TRANSACTIONS WITH RELATED PERSONS, PROMOTERS
AND CERTAIN CONTROL PERSONS
Except as set forth below, since January 1, 2013 there has not been any transaction, and there is no currently proposed transaction, involving the Company and any of its directors, executive officers, 5% stockholders or any members of the immediate family of any of the foregoing persons, which transaction would be disclosable pursuant to Item 404 of Regulation S-K as promulgated by the SEC.
On June 14, 2010, the Company entered into a Stock Purchase Agreement (the “
Stock Purchase
Agreement
”) with Shanghai Fosun Pharma (Group) Co., Ltd (“
Fosun Pharma
”) and its subsidiary Fosun
Industrial Co., Limited (“
Fosun Industrial
” and together with Fosun Pharma, the “
Fosun Entities
”), which
is the beneficial owner of more than 5% of the Company’s Common Stock. Depending on the context, references herein to the Company or any Fosun Entity may include respective direct and indirect subsidiaries thereof. Pursuant to the Stock Purchase Agreement, the Company agreed to issue and sell to Fosun Industrial a total of 1,990,447 shares (the “
Shares
”) of the Company’s Common Stock (representing
approximately 10% of all outstanding Common Stock after such sale, based on the number of outstanding shares as of the date of the Stock Purchase Agreement) at a purchase price of $15 per share.

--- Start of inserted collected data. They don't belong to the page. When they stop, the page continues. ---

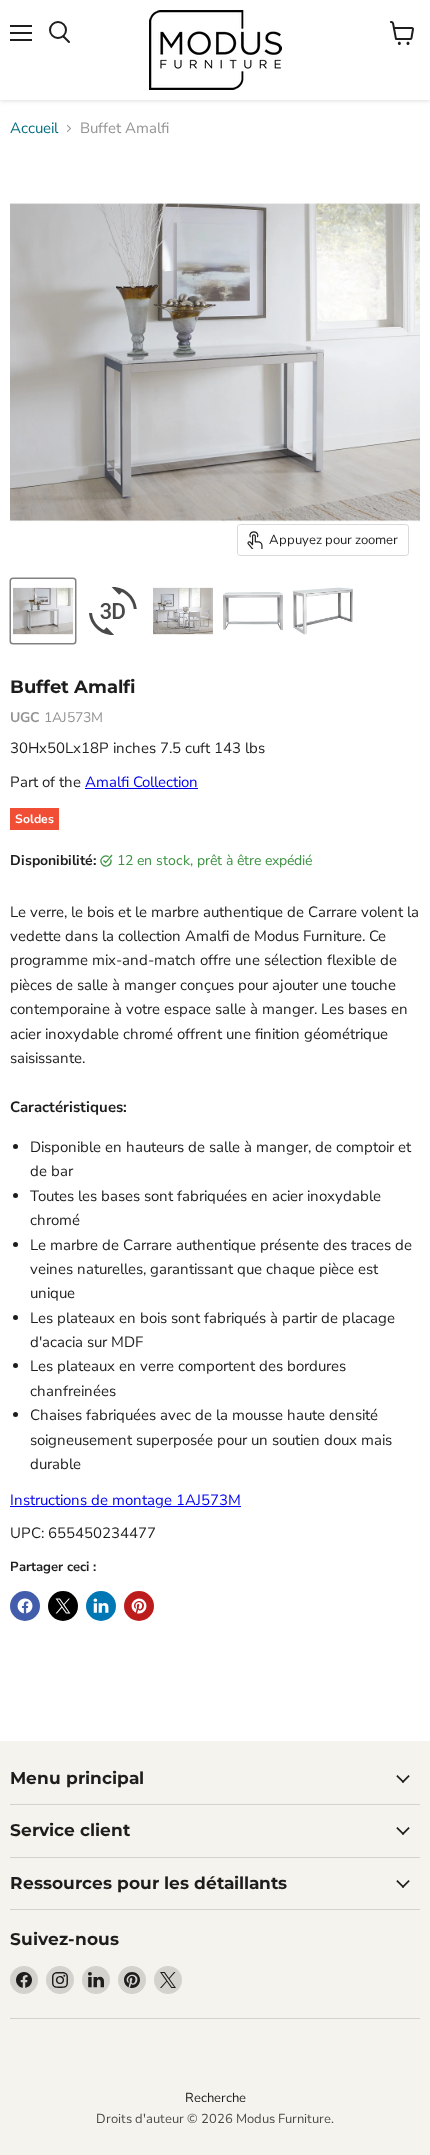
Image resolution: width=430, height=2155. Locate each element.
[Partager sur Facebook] (25, 1606)
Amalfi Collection (141, 782)
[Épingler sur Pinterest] (139, 1606)
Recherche (215, 2098)
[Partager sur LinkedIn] (101, 1606)
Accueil (34, 128)
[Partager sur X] (63, 1606)
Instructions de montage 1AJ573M (125, 1500)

Pursuant to the Stock Purchase Agreement, the sale of the Shares would be completed in two closings. The initial closing occurred on August 27, 2010, at which the Company issued 933,022 Shares to Fosun Industrial for an aggregate purchase price of $13,995,330. At the second closing (the “
Second Closing
”)
under the Stock Purchase Agreement, the Company would sell the remaining 1,057,425 Shares to Fosun Industrial for an aggregate purchase price of $15,861,375. The Second Closing was subject to the consummation of the Chindex Medical Limited joint venture (“
CML
”), which was formed effective
December 31, 2010. CML engages in the businesses of, among other things, (i) the marketing, distribution and servicing of medical equipment in China and Hong Kong and (ii) the manufacturing, marketing, sales and distribution of medical devices and medical equipment and consumables, including our former Medical Products division. CML was initially 51%-owned by Fosun Pharma and 49%-owned by the Company, and is currently 30%-owned by the Company. The Stock Purchase Agreement further provides that in the event that the Second Closing was not consummated within a prescribed period, then the Stock Purchase Agreement could be terminated by either party solely with respect to the Second Closing, provided the absence of such consummation was not principally caused by the terminating party. As a result of the elapse of the prescribed period, the Company terminated the Stock Purchase Agreement on April 11, 2014.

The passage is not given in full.